Mungkin, lebih baik mencoba sesuatu yang baru.
Tiga bulan lalu aku memulai sebuah proyek: menumbuhkan jenggot. Biasanya jenggot kubiarkan tumbuh hanya di bulan November.
Dan pagi tadi, alih-alih mencabut rumput liar yang sudah menjadi hutan rimba di halaman depan, aku memotong jenggotku. Alat cukur listrik bergetar terlalu dekat dengan telinga, menggoreskan luka berdarah dan menyambar rambutku, meninggalkan pitak yang nyata. Maka aku mencukur seluruh rambut di kepalaku. Tidak apa-apa. Menunggu seluruh rambut rontok agar botak sempurna sungguh melelahkan.

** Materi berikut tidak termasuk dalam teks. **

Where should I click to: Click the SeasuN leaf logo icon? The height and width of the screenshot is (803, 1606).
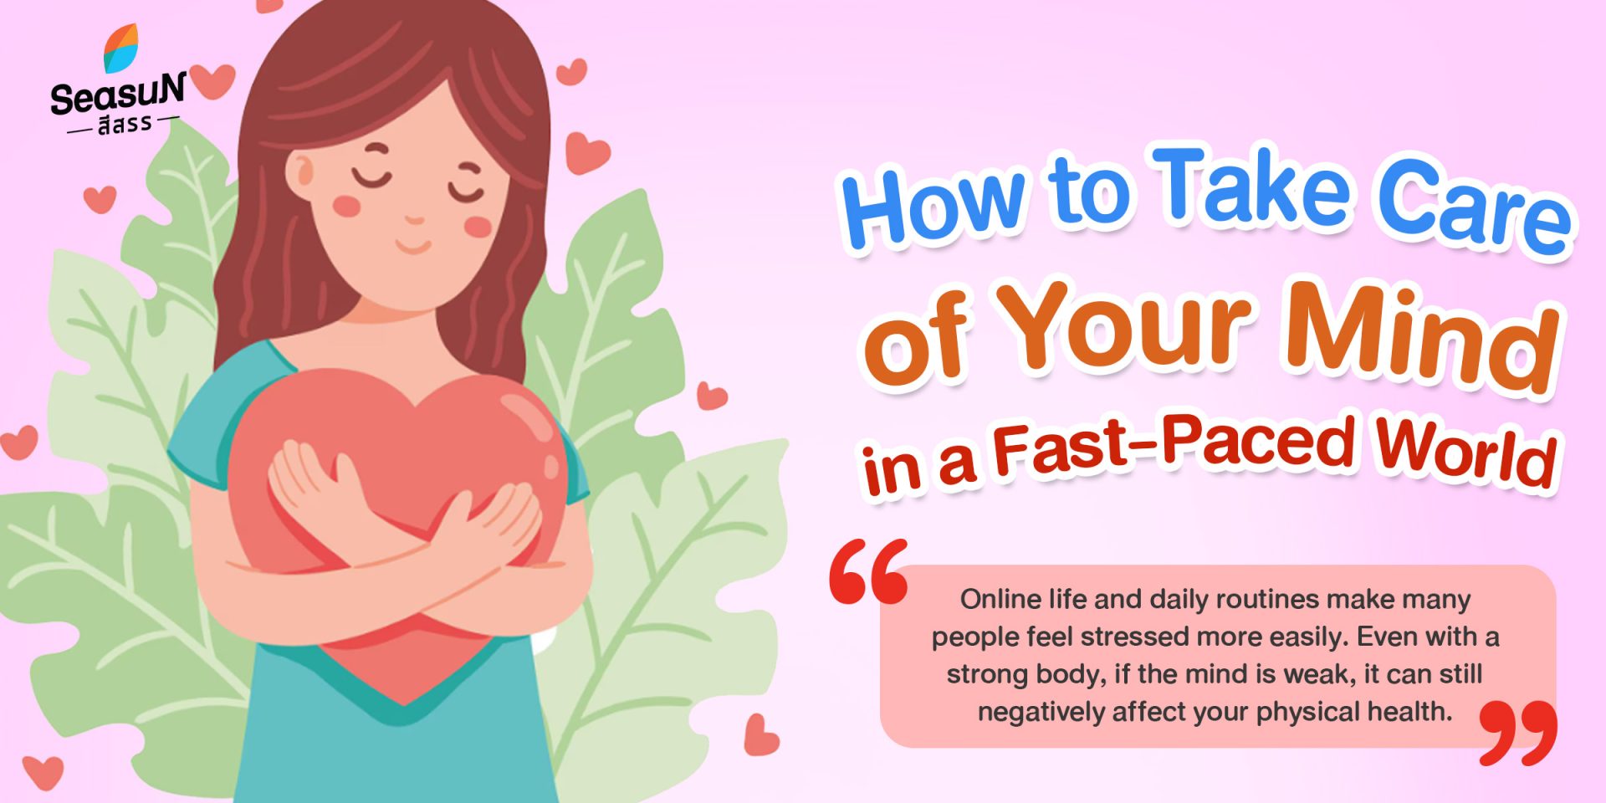point(120,48)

Sekarang tampangku mirip dengan residivis asimilasi kambuhan di berita yang kembali tertangkap karena mencuri mobil mewah milik seorang selebriti yang lagi naik daun.
Berita yang tidak pernah aku tonton dan tidak akan pernah kutonton.

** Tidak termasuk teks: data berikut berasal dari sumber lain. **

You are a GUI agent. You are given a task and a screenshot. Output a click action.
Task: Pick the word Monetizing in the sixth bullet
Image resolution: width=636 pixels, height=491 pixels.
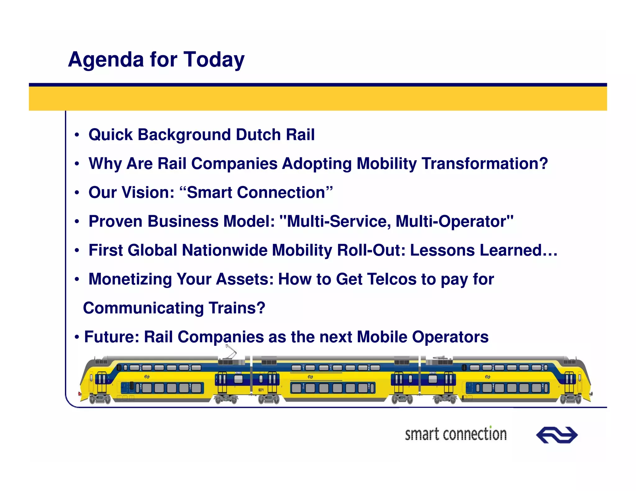point(130,279)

Aku suka program tentang polisi menangkap pelanggar rambu lalu lintas dan pengedar narkoba. Ada saluran yang khusus menyiarkannya, dan seluruh kanal televisiku diatur hanya untuk saluran itu. Aku tak tahu siapa yang mengaturnya. Bukan aku yang menyetelnya. Televisiku tak punya tombol, sinyalnya ditembak langsung oleh satelit dari orbit di luar angkasa ke televisiku.
Konon TV pintarku mampu mendengarkan pembicaraan kita. Namun menurutku televisi yang pintar seharusnya sadar bahwa kita mengatakan banyak hal yang tidak layak didengar.

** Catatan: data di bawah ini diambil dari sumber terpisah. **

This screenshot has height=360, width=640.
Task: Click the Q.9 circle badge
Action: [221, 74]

Aku tidak pernah bicara. Tidak sejak Nisa meninggal.
Percakapanku dengan Nisa merupakan monolog. Jika aku melihat penyiar menyampaikan berita bohong, aku akan berteriak memaki-maki ke televisi, dan kemudian menoleh ke kursi Nisa untuk minta maaf atas kata-kata kasarku. Tapi dia tidak di sini.
Kulit kepala yang plontos mengundang hawa dingin, meski menurut ramalan cuaca suhu udara 30 derajat. Jadi aku mengaduk-aduk lemari baju mencari topi yang dirajut Nisa lebih dari tiga tahun lalu. Dia pernah merajutkan topi pendaki gunung untukku. Bayangan dia duduk di kursi sambil merajut membuat bukan hanya kepalaku saja yang dingin. Kini mataku juga basah.
Aku menemukan kado darinya itu teronggok di sudut tempat aku melemparkannya dulu. Topi berwarna merah dengan bola kecil putih di pucuknya kini bertengger di kulit kepalaku. Topi dan jenggot berantakan yang masih bercokol di dagu membuatku seperti Sinterklas yang lari dari penjara. Aku tersenyum. Tampangku memang seperti kriminal licik.